Failure to Immediately Initiate CPR for Unresponsive Resident
Penalty
Summary
Facility staff failed to immediately initiate cardiopulmonary resuscitation (CPR) in accordance with American Heart Association (AHA) guidelines for a resident who was found unresponsive in the patio. The resident had a valid Physician Orders for Life-Sustaining Treatment (POLST) indicating a desire for full resuscitation and no advance directive limiting care. Upon discovery, the resident was unresponsive, with no vital signs appreciated, and was seated in a wheelchair. Instead of starting CPR at the location where the resident was found, staff moved the resident from the patio to his room before initiating CPR. Multiple staff members, including a Registered Nurse Supervisor (RNS), were involved in transferring the resident back to bed, which required six to seven people. Interviews with staff and another resident confirmed that CPR was not started on the patio, despite the resident being unresponsive and pulseless.
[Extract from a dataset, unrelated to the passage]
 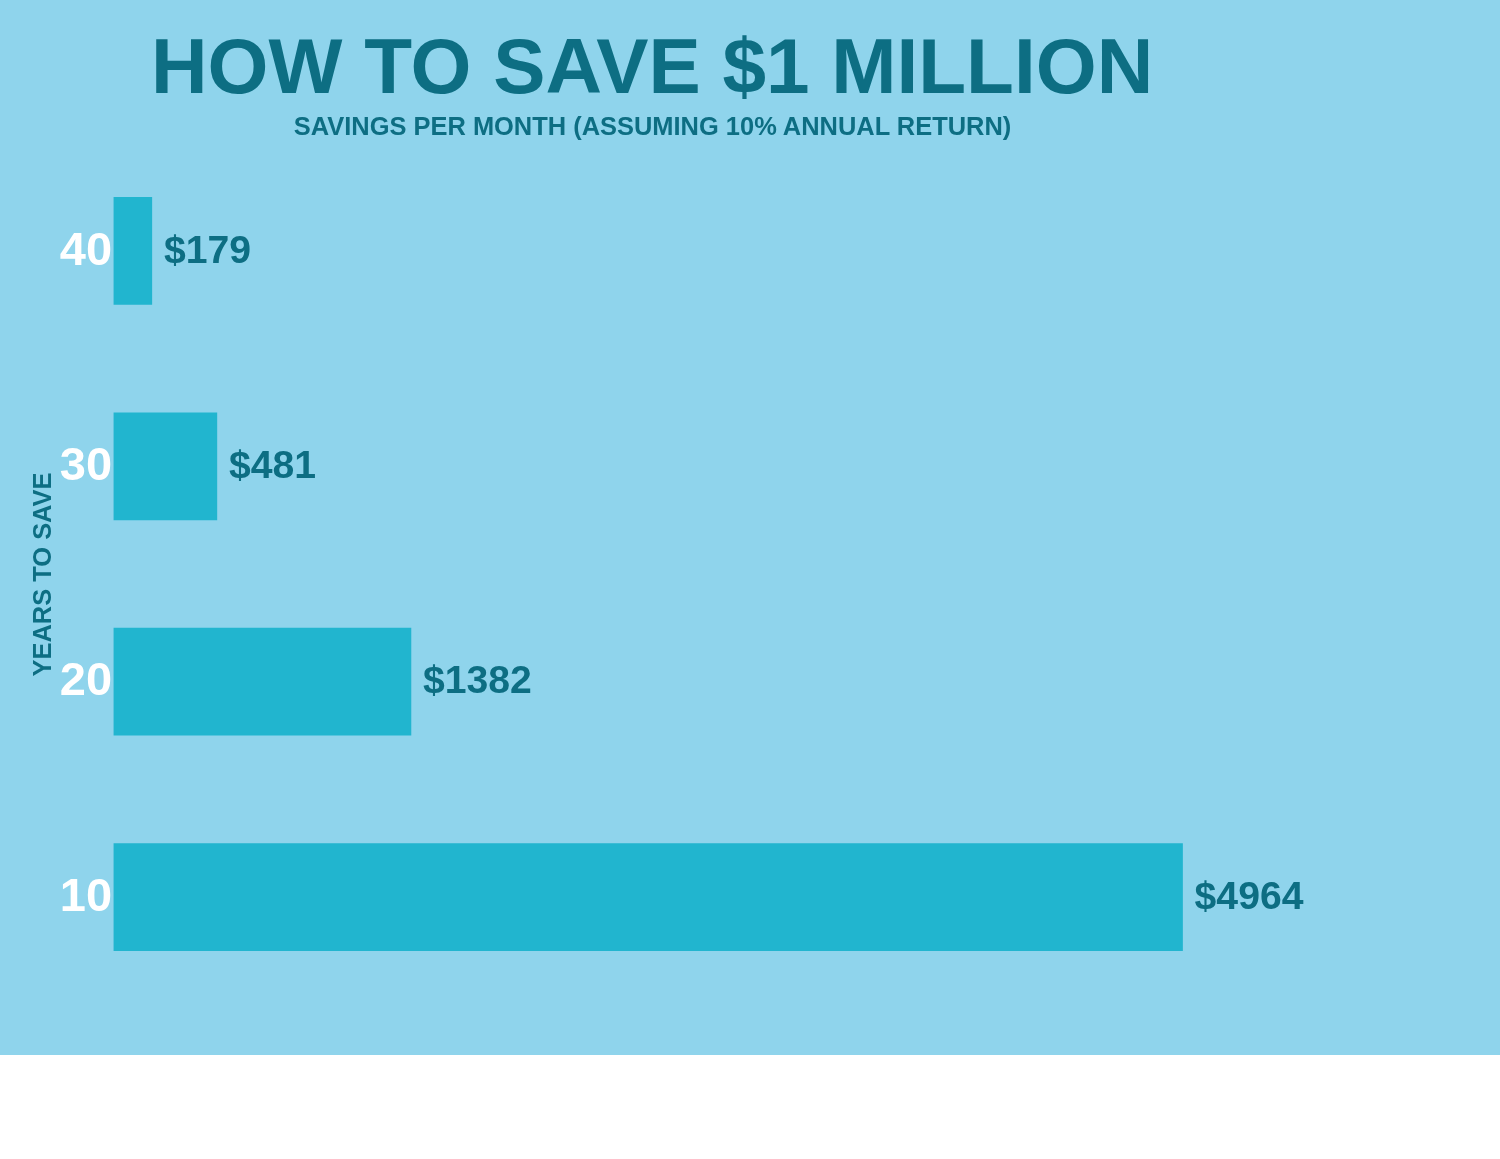 I want to click on data-label: $179, so click(x=207, y=249).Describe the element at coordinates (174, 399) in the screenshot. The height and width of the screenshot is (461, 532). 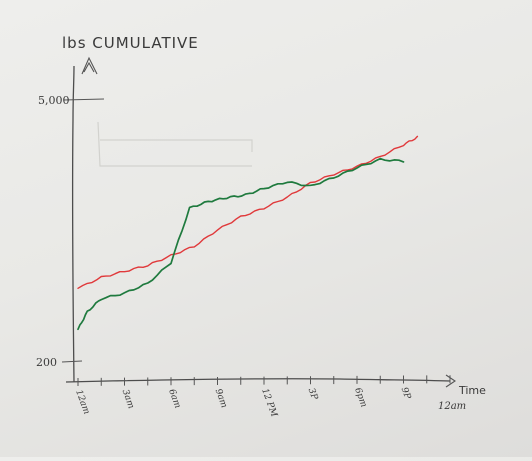
I see `x-tick-label: 6am` at that location.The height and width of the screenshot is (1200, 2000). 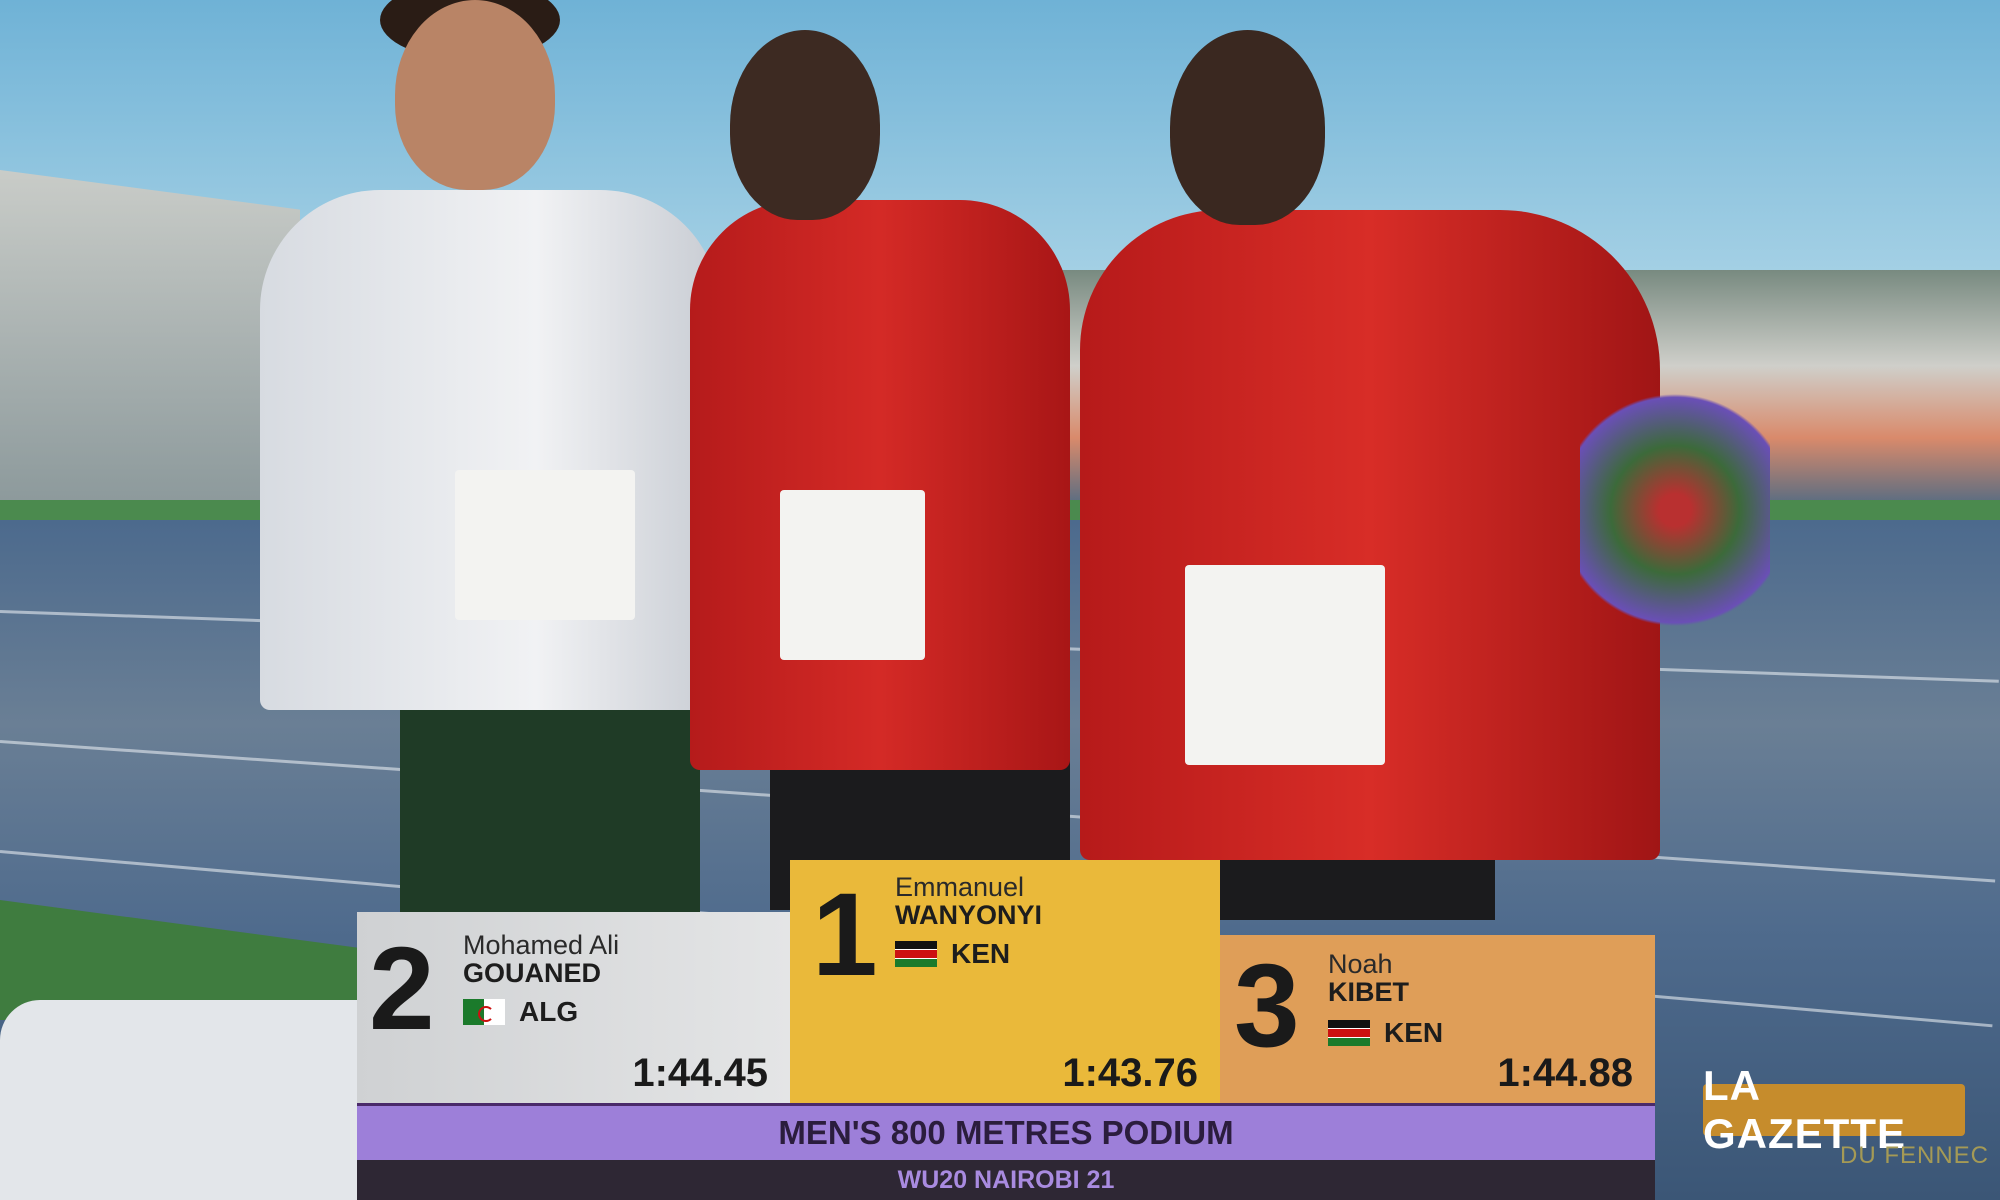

The facility's policy and AHA guidelines both require immediate initiation of CPR when a person is found unresponsive and not breathing normally, but this was not followed in this instance. The delay in starting CPR was further corroborated by interviews with staff, a resident witness, and the facility's medical doctor, who all stated that CPR should have been started immediately at the site where the resident was found. The medical doctor also confirmed that the patio floor was an appropriate surface for CPR. Paramedics arrived after the resident had been moved to his room and found the resident pulseless and unresponsive, with CPR in progress. The resident was pronounced dead by paramedics after resuscitation efforts were unsuccessful.